The team of scientists conducting this research included 2013 Independent Investigator Oliver D. Howes, M.D., Ph.D., at Imperial College London, and 2010 Distinguished Investigator Philip K. McGuire, M.D., Ph.D., at King’s College London. Dr. Peter S. Bloomfield was listed as the paper’s first author.

Microglia protect the brain from injury by engulfing and removing damaged or infected cells. But the inflammation this process causes can lead to neural degeneration and is suspected by some researchers of contributing to a variety of diseases, including Parkinson’s disease, Alzheimer’s disease, and multiple sclerosis.

Several lines of evidence have implicated microglia and inflammation in schizophrenia, including elevated levels of the cells found in brain tissue after patients’ deaths. But Drs. Howes, McGuire and their colleagues wanted a clearer picture of how the immune cells behave earlier in life, when the disorder is still developing.

To find out, they used PET imaging to look for active microglia in the brains of three groups of people: 28 healthy controls, 14 people who had been diagnosed with schizophrenia and 14 people who were considered to be at ultra-high risk for developing the disorder based on a clinical assessment. About 35 percent of people in this ultra-high risk category typically go on to develop schizophrenia or another disorder involving psychosis within two years.

Psychotic illnesses have in common symptoms that indicate a loss of contact with reality. Symptoms include delusions (false beliefs) and hallucinations (a perception of something [as a visual image or a sound] with no external cause).

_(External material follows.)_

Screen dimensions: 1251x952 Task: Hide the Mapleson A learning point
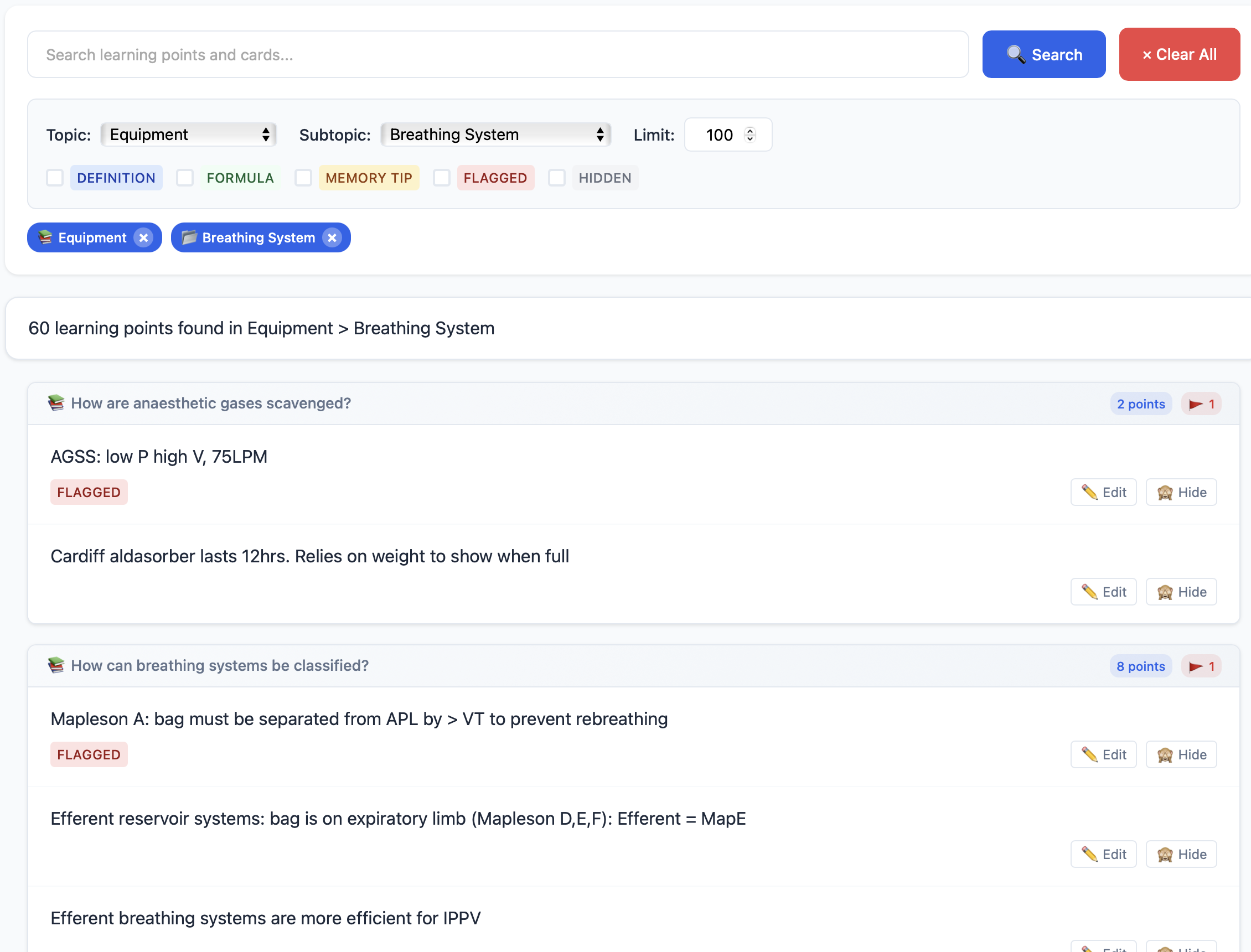coord(1181,754)
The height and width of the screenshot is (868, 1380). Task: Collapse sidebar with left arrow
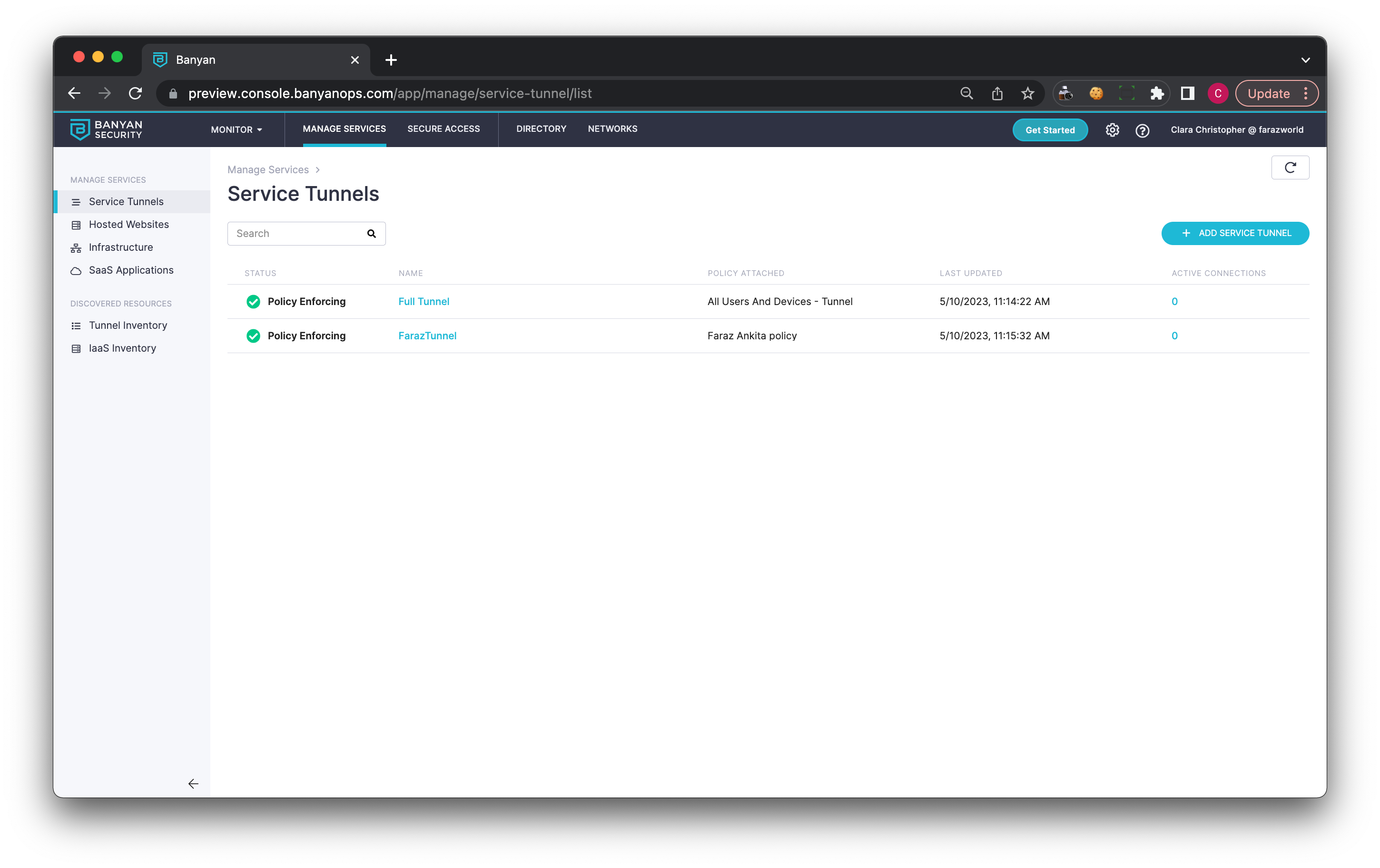coord(193,783)
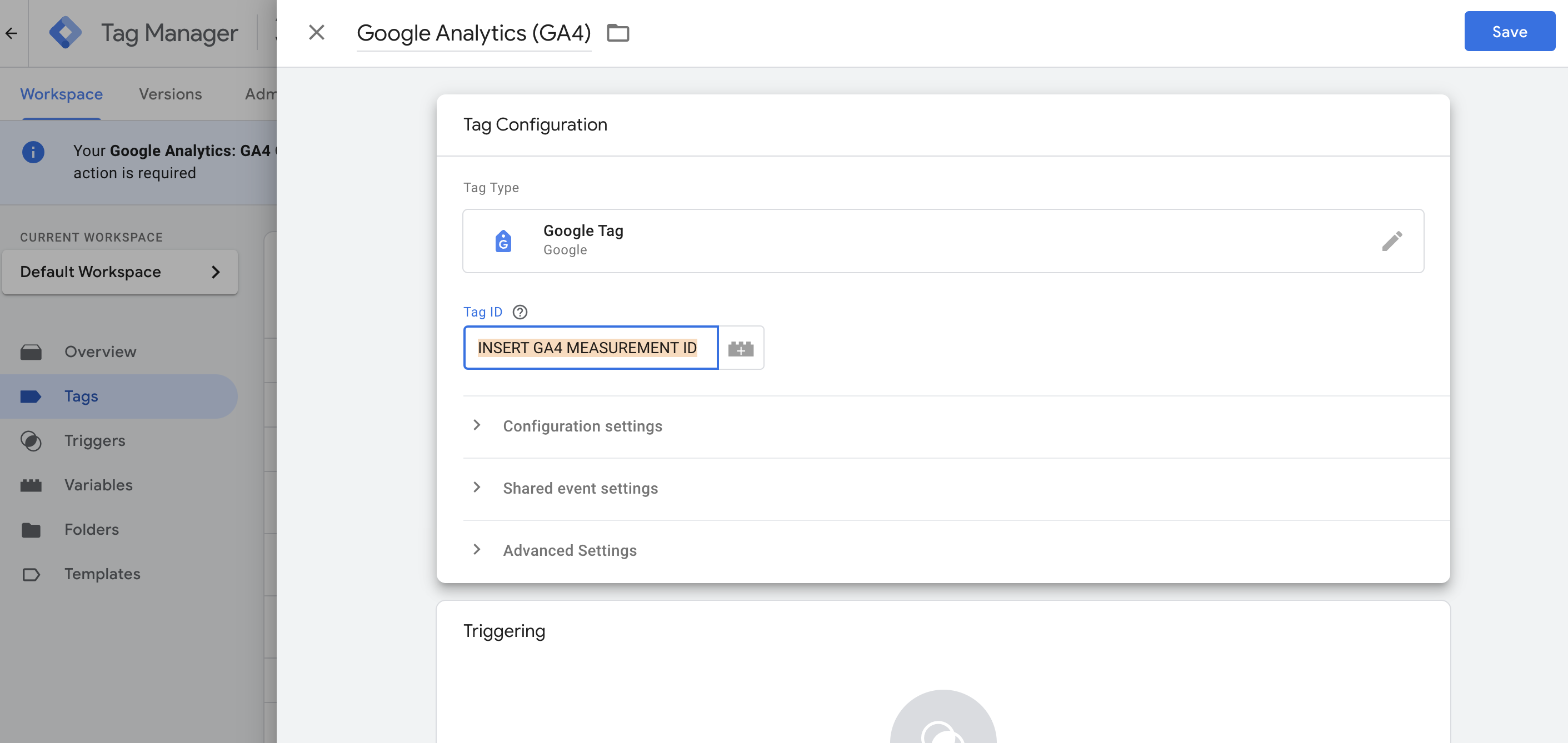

The scientists administered to each study participant a dye that binds to a protein on the surface of activated microglia. This enabled them to visualize the cells with PET imaging. Their results indicated that microglial activity is elevated in schizophrenia patients and in those at very high risk of psychosis. Importantly, in those at high risk of psychosis, microglial activity was highest in those whose pre-psychotic symptoms were most severe.

The findings support the idea that inflammation is present in the brain during the development of psychotic disorders in at least some individuals, and suggest that chronic inflammation may, in fact, drive that development.

“A key issue for the field is whether microglial activation is secondary or primary [to schizophrenia] so our finding that microglial activation is seen in people showing at-risk symptoms is exciting, particularly as it was linked to more severe symptoms,” says Dr. Howes. “The findings suggest that treatments to reduce microglial activation could be a new therapeutic approach to schizophrenia.”

Monitoring microglial activity might also help clinicians predict which individuals are most likely to develop the disorder.